After the proceedings, Crittenden will decide whether to lift the stay of
execution he granted for Bowling. His ruling will almost certainly be
appealed however it turns out.
(source: Associated Press)
Giving Cover to Witnesses
In Baltimore, murders are up and convictions are down. You read that
correctly: Even as the city has gained the dubious distinction of having
the nation's highest big-city murder rate, prosecutors say that conviction
rates in homicide cases are falling. The main cause is that, increasingly,
witnesses will not cooperate or testify, often because they are afraid.
And no wonder: Since last September seven witnesses have been shot or
murdered -- a rate of about one a month. Other cases have been dropped for
the same reason, not only in Baltimore but also in Prince George's County.
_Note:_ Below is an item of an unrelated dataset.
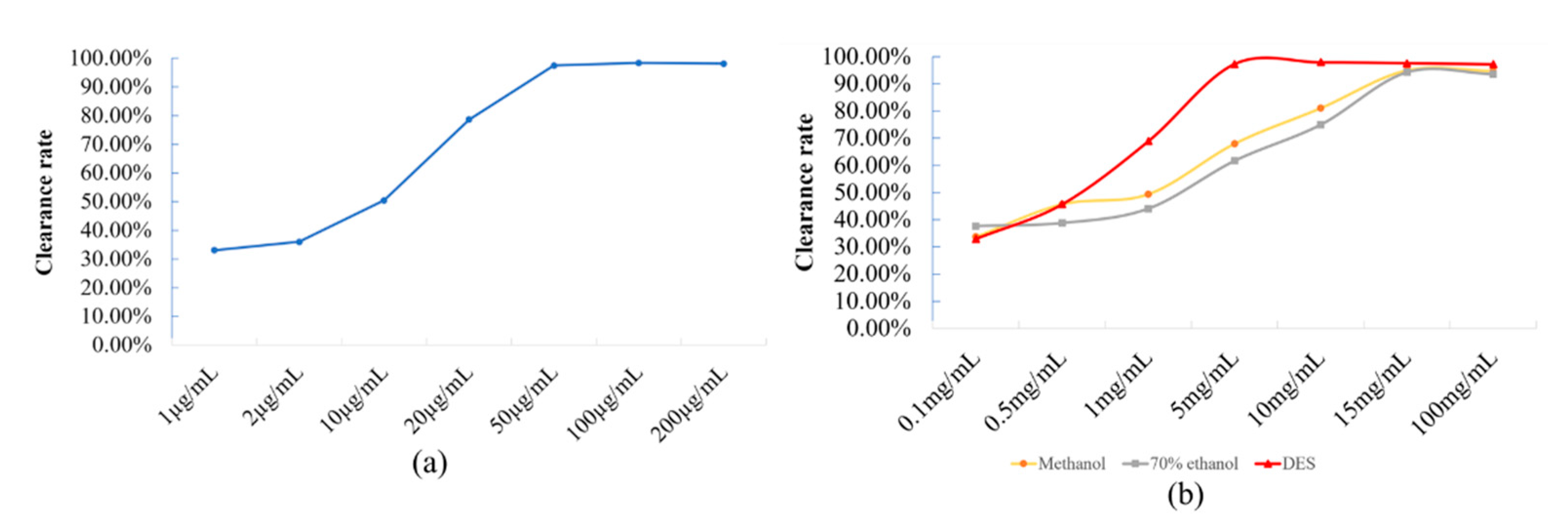Click 70% ethanol square point at 5mg/mL
The image size is (1568, 531).
coord(1235,161)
This venomous trend, says the chief state prosecutor in Baltimore,
Patricia C. Jessamy, "threatens to bring justice to a standstill."
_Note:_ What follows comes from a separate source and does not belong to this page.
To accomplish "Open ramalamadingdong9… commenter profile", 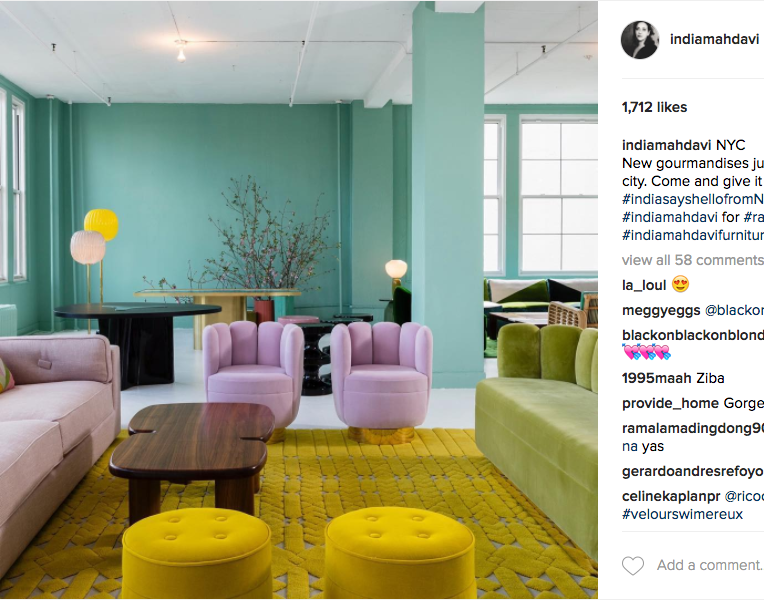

The state is taking a step in the right direction -- albeit a small step
-- by stiffening penalties for witness intimidation and making it slightly
easier for prosecutors to introduce hearsay testimony at trials when
scared (or dead) witnesses will not or cannot appear. The question is
whether more can be done. One proposal is to beef up resources for
existing witness-protection measures, such as funds to put up witnesses in
hotels or to pay their security deposits if they move. But the fact is
that a fund for that purpose in Maryland, administered by the State's
Attorneys' Association and replenished by court costs charged to
defendants, already seems to provide all the money needed; the fund has
never been depleted, and no state's attorney requesting a grant from it
has been turned down.
Another idea, which would require the allocation of more money and
organizational attention, is to create a program that attempts to
replicate on the state level what the federal government does nationally
to protect witnesses (usually from the mob): give them new identities and
permanent new homes, possibly out of state. That approach would require
help from federal authorities, but it may gain appeal as threats and
violence against witnesses become the norm in some neighborhoods that
combine high crime and low income.
Still, the brainstorming of lawmakers may run aground on cultural
realities. Well over half the witnesses in Baltimore who are offered
assistance turn it down. Many of them, criminals themselves, prefer to go
underground or wait out the threat -- anything to avoid the appearance of
cooperating with the authorities, even if it means risking their lives.
Perhaps police and prosecutors should take their cue from a DVD that made
the rounds in tough inner-city neighborhoods a few months ago, warning
people in violent terms to "stop snitching" to the cops. NBA star and
Baltimore native Carmelo Anthony was seen in the video, though he later
disavowed its message. Mr. Anthony, who plays for the Denver Nuggets, and
other popular local figures, such as rap artists and movie stars, should
be urged to make themselves available for a new series of videos
encouraging people to help clean up their own neighborhoods by helping
send bad guys to prison.
Sound futile? To the contrary: What could be more futile than having
police and prosecutors spend time and money pursuing murderers only to see
them go free because witnesses slip from their grasp?